▶ CONJUNTO DE TAREAS
(1) Enumere todos los nombres propios que figuran en el texto sobre la recaudación de La Marató.
(2) Escriba la continuación del texto sobre la recaudación de La Marató a partir de su última frase.

▶ BLOQUE DE TEXTO
• • • • • • •

Horas antes de que acabara La Marató de este año, la mayoría de tuiteros se encontraban felizmente ocupados en buscar al principal culpable de su esmirriada recaudación (aproximadamente 5,7 millones de euros). La fiesta no se había ni acabado y los ciudadanos de una tribu que actualmente parece únicamente conformada por cuñados ya sabían a ciencia cierta que la principal causa de todo era la descatalanización de una TV3 que ya no es “la nostra”. Otros también lo tenían bien claro, qué coño claro, clarísimo: la culpa del ocaso eran la consellera Tània Verge y este gobierno de progres que nos habían hecho tragar una tabarra básicamente dedicada a problemas secundarios "de señoras", bien lejos del terror simbólico asexual que comporta un cáncer como dios manda. En el otro lado, las hembristas catalanas increpaban airadas a los señoros, incapaces de soltar la pasta por algo que se les aparta mínimamente de la bragueta.

• • • • • • •

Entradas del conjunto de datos

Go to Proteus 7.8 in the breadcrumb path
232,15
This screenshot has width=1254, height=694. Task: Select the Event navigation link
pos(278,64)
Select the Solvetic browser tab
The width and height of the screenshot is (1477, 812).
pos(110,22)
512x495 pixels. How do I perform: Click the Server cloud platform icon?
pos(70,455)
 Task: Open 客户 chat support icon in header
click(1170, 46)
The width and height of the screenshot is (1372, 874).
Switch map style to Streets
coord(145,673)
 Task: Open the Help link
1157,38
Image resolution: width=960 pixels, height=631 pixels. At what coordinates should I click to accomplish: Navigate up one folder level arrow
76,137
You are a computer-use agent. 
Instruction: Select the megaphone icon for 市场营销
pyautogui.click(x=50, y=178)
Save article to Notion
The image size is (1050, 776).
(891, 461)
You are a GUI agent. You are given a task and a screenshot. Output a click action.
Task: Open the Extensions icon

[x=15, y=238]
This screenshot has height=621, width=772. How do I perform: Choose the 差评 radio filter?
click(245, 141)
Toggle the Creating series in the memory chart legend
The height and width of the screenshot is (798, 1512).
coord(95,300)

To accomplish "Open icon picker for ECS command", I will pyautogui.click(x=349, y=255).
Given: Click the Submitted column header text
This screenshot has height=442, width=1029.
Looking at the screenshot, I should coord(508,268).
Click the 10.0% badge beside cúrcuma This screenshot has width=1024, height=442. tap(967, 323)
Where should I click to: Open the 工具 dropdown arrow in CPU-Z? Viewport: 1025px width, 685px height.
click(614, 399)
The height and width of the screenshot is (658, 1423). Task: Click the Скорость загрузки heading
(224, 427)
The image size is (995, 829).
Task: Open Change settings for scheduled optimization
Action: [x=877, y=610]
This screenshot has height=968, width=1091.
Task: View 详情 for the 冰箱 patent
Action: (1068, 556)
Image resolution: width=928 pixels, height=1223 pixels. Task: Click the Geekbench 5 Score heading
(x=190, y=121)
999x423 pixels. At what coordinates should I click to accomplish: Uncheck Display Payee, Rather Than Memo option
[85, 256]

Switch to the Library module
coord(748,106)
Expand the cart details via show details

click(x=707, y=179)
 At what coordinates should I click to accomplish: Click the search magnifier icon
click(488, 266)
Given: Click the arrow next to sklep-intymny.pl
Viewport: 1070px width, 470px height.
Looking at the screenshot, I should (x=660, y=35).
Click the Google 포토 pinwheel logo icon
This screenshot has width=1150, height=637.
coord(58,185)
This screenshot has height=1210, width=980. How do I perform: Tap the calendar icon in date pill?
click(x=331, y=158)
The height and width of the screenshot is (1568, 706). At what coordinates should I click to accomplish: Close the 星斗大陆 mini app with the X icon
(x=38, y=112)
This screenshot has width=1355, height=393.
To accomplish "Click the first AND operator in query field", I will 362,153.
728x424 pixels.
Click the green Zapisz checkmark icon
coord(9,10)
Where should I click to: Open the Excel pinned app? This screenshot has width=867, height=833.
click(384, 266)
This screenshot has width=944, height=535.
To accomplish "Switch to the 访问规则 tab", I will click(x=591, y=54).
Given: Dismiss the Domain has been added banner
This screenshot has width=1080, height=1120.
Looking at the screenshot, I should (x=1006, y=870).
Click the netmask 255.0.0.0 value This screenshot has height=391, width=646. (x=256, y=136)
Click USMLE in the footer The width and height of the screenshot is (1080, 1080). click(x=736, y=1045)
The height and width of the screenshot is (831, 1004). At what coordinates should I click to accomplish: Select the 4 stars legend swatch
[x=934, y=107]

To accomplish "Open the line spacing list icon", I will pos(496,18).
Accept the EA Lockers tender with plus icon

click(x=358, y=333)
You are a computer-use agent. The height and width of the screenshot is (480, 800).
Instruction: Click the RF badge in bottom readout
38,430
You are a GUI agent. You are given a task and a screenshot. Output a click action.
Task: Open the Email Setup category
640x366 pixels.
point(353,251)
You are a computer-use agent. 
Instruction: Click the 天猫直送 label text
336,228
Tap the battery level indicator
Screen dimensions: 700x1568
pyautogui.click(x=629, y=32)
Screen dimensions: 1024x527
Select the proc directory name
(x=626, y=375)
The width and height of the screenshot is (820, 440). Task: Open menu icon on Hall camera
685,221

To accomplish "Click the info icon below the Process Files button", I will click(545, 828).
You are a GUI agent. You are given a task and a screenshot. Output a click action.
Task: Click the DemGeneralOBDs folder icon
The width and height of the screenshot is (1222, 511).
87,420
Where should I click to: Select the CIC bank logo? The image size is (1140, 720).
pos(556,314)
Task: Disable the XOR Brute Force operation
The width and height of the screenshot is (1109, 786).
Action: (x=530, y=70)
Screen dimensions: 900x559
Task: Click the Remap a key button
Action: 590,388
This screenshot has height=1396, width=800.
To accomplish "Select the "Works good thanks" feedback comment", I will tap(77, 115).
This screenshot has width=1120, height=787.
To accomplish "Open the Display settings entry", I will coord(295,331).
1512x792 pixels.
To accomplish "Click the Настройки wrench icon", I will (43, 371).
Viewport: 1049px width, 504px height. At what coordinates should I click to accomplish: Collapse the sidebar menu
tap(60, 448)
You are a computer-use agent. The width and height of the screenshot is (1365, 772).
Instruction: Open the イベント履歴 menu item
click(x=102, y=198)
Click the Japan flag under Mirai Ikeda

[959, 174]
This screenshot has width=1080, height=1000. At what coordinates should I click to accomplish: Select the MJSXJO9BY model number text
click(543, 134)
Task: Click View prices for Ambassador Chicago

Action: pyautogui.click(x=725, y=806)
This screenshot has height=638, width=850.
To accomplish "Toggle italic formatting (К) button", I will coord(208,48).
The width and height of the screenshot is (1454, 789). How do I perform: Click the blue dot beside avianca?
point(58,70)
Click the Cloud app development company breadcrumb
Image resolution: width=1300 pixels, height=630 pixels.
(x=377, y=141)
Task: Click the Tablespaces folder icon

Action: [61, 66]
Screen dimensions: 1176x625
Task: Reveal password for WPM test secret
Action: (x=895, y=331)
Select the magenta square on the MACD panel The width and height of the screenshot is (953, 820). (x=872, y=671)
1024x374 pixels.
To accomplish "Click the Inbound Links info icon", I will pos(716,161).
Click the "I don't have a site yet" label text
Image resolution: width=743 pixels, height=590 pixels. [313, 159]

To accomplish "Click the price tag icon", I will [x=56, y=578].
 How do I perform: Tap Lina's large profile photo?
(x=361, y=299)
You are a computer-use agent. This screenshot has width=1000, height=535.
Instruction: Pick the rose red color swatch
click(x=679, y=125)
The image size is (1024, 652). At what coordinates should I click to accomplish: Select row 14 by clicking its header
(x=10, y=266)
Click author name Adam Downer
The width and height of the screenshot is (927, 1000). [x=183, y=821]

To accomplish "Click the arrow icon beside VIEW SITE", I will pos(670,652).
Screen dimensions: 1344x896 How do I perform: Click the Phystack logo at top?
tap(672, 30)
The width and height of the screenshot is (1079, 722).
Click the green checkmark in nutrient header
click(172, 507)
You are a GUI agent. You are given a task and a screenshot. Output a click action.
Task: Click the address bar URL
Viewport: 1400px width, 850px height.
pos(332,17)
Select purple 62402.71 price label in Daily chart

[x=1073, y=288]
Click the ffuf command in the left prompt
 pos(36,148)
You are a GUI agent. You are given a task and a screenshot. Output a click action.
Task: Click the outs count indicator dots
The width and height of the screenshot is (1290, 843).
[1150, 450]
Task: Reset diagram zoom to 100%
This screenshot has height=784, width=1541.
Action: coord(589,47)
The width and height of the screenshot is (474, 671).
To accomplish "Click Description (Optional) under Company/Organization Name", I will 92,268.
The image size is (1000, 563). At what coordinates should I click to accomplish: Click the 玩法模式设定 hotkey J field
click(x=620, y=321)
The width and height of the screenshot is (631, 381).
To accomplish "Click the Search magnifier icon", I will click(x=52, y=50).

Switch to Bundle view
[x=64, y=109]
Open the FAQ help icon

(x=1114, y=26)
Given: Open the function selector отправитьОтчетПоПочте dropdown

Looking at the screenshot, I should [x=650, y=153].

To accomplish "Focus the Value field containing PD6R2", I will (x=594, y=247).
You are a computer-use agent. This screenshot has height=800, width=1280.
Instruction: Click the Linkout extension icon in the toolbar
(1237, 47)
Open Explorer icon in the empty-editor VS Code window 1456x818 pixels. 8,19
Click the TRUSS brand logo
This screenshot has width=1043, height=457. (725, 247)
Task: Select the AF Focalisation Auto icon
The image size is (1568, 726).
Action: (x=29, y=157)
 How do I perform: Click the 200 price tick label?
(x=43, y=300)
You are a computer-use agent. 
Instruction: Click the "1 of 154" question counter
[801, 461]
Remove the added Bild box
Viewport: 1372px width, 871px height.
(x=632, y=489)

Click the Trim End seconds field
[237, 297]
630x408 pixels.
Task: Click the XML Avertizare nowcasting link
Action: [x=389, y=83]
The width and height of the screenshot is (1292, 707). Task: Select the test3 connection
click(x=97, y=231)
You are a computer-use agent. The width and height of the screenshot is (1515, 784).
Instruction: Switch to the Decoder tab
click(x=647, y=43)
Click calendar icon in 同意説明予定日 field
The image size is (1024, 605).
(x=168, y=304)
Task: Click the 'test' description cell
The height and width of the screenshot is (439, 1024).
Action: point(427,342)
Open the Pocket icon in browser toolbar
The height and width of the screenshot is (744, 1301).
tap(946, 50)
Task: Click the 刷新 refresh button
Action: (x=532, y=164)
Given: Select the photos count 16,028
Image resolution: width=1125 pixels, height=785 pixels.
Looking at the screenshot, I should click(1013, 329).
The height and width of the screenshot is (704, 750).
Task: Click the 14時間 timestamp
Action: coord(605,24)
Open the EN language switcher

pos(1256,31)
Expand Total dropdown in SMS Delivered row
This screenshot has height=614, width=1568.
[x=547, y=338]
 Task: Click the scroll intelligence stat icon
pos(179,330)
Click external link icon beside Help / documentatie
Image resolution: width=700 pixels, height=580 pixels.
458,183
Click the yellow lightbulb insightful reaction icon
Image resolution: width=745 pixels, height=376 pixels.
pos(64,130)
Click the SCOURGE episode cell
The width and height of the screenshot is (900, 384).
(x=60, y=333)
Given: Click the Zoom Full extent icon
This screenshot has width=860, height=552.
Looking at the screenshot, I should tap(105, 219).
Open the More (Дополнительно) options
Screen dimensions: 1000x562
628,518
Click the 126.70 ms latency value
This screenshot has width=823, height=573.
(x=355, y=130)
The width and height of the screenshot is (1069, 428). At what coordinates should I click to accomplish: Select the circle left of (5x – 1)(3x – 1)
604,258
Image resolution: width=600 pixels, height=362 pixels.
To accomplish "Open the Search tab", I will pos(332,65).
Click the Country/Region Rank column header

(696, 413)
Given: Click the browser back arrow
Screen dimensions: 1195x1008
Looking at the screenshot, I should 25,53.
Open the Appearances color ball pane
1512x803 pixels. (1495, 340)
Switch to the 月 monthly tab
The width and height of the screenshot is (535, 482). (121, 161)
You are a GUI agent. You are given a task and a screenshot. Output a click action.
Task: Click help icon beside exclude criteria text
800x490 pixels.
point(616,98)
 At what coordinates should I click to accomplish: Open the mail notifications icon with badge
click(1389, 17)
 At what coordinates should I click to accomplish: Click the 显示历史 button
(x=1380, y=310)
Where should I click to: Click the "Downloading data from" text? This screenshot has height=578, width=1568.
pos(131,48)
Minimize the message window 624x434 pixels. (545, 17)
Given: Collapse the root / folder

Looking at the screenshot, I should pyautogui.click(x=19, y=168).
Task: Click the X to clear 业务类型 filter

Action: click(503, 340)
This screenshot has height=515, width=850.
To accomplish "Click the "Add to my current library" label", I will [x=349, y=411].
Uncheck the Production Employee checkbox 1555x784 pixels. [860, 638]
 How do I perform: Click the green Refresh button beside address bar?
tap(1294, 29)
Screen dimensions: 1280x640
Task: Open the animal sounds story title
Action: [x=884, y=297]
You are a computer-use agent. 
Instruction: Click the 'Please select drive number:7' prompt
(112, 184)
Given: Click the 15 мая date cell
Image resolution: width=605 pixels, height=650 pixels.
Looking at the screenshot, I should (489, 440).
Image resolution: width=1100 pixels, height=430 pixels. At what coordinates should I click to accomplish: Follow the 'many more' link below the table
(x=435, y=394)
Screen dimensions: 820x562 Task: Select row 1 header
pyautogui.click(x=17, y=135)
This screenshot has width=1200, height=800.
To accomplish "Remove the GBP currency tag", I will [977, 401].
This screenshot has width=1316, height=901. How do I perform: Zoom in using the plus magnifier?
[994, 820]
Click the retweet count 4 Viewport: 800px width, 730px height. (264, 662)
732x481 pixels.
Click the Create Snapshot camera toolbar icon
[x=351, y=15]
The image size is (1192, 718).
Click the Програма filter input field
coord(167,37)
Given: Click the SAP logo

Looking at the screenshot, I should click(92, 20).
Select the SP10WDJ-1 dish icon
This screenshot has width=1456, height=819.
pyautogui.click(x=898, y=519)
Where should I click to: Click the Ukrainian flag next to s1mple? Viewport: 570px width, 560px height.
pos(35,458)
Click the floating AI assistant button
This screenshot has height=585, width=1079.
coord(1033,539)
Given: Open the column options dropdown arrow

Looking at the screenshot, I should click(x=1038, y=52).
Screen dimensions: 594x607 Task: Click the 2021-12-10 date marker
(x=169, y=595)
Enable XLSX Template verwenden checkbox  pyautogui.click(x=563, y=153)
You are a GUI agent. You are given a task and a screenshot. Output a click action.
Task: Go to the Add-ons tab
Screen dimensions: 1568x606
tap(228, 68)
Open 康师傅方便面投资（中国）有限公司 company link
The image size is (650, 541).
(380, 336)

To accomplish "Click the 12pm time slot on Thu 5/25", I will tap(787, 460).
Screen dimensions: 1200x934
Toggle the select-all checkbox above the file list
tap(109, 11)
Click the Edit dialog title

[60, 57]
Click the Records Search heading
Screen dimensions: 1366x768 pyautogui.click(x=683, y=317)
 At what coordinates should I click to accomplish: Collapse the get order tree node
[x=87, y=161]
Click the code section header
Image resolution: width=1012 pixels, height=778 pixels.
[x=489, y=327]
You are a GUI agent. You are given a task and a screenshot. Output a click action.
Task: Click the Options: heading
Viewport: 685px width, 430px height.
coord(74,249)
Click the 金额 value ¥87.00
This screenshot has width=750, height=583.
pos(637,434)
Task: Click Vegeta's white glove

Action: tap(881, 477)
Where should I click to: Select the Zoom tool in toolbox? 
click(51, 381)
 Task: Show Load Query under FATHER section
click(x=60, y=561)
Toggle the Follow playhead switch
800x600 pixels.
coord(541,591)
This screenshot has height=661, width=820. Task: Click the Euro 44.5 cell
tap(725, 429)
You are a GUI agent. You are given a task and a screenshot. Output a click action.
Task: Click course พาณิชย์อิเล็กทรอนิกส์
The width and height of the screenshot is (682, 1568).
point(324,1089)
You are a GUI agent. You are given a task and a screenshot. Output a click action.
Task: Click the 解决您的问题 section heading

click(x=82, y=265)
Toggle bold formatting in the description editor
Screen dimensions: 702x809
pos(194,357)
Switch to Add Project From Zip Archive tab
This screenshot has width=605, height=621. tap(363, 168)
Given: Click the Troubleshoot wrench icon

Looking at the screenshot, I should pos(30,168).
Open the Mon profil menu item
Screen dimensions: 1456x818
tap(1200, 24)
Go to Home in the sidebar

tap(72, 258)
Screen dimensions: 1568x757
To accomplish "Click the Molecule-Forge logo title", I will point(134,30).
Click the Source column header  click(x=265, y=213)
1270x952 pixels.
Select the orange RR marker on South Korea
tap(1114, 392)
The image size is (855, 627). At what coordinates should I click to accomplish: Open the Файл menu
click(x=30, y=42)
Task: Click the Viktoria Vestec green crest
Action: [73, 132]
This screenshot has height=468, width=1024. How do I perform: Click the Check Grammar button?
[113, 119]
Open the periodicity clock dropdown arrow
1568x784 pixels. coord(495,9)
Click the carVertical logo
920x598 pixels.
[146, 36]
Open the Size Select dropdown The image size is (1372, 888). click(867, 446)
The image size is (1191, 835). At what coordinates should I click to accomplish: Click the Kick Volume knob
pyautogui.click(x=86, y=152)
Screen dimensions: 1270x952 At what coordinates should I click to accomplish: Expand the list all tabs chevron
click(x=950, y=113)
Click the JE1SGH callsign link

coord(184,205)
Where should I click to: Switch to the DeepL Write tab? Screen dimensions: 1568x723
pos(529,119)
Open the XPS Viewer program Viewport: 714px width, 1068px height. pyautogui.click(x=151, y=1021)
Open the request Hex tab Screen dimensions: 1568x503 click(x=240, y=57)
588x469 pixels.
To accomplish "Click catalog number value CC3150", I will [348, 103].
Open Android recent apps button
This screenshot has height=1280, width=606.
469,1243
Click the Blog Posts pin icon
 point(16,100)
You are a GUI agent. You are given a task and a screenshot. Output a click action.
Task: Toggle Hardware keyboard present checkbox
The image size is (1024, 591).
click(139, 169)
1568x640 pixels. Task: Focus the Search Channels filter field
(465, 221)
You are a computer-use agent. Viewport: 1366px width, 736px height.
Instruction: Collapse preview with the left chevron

• • • • • • •

▶ LISTA DE RESPUESTAS
(1)
- La Marató
- TV3
- Tània Verge

(2)
Viendo este espectáculo de ira, con todo dios a la caza del chivo expiatorio al que culpar de esta aparente desgracia nacional, yo habría propuesto cambiar el tema de La Marató en directo y dedicarlo nuevamente al universo de las enfermedades mentales. Pues el único consenso que, hoy por hoy, podemos compartir los catalanes es nuestra ira desmesurada y una dependencia enfermiza por los cabezas de turco. A mí, faltaría más, esto de La Marató me parece una mandanga de pueblo incivil: vincular algo tan serio como la investigación médica a la caridad navideña (o a la solidaridad ciudadana, da lo mismo) resulta un acto tan enajenante y perverso que incluso da pereza de comentar. Esto no es ninguna enmienda a la gente que ha donado dinero al chiringuito en cuestión con la mejor voluntad del mundo, sino a los programadores que, insisto, subsumen el conocimiento de los males a un espectáculo próximo a la catequesis.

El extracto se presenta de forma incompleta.